The results of the present research can potentially be used in clinical practice. In order to perform and conduct the process of physiotherapy among women suffering from micturition disorders, assessment of tension and activity of the anterolateral abdominal wall muscles is necessary. Moreover, there are indications to include elements of treatment focused on tension of the anterolateral abdominal wall in the process of physiotherapy.

This study raises unanswered questions about the possible outcomes of including women with grade 3 stress urinary incontinence in the study group. Also, in the present study, the activity of the musculus rectus abdominis was not assessed. However, it would be worthwhile to extend the study to include measurement of musculus rectus abdominis activity. This would allow assessment of all the anterolateral abdominal wall muscles responsible for global stabilization of the lumbopelvic hip complex, and thereby give a more complete view of the compensatory mechanisms that might accompany stress urinary incontinence among women. The results of our study should be considered cautiously. Certain limitations occurred here due to the cohort study model and some inequalities in SUI and control group characteristics.

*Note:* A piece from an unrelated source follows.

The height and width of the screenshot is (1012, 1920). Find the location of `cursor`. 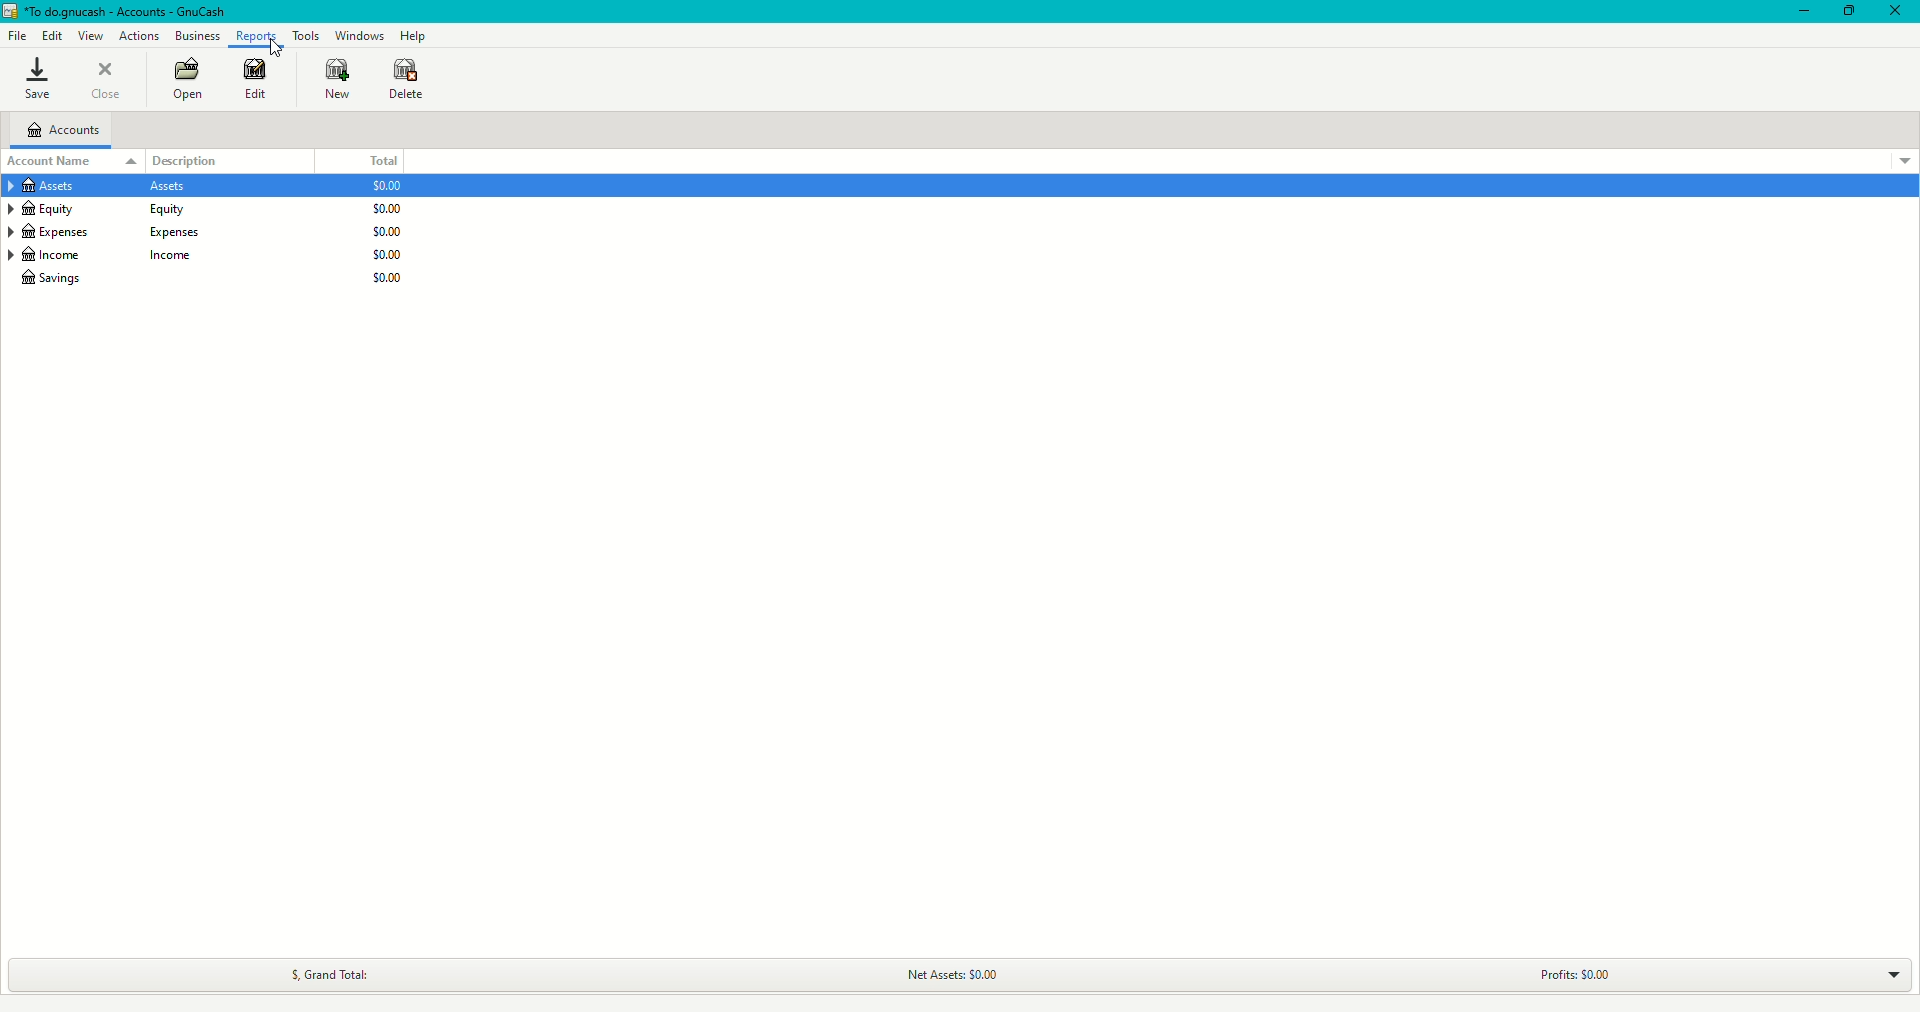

The results obtained from analysis of medical records allow us to draw the following conclusions: 1) The activity of the musculus obliquus externus abdominis is more marked in the group of women with stress urinary incontinence symptoms. 2) The activity of the musculus obliquus internus abdominis is more marked in the group of women with no stress urinary incontinence symptoms. 3) The activity of the musculus transversus abdominis is more marked in the group of women with no stress urinary incontinence symptoms. 4) There is a difference in the activity pattern of the anterolateral abdominal wall muscles between the group of women with stress urinary incontinence symptoms and the group of women with no micturition disorders.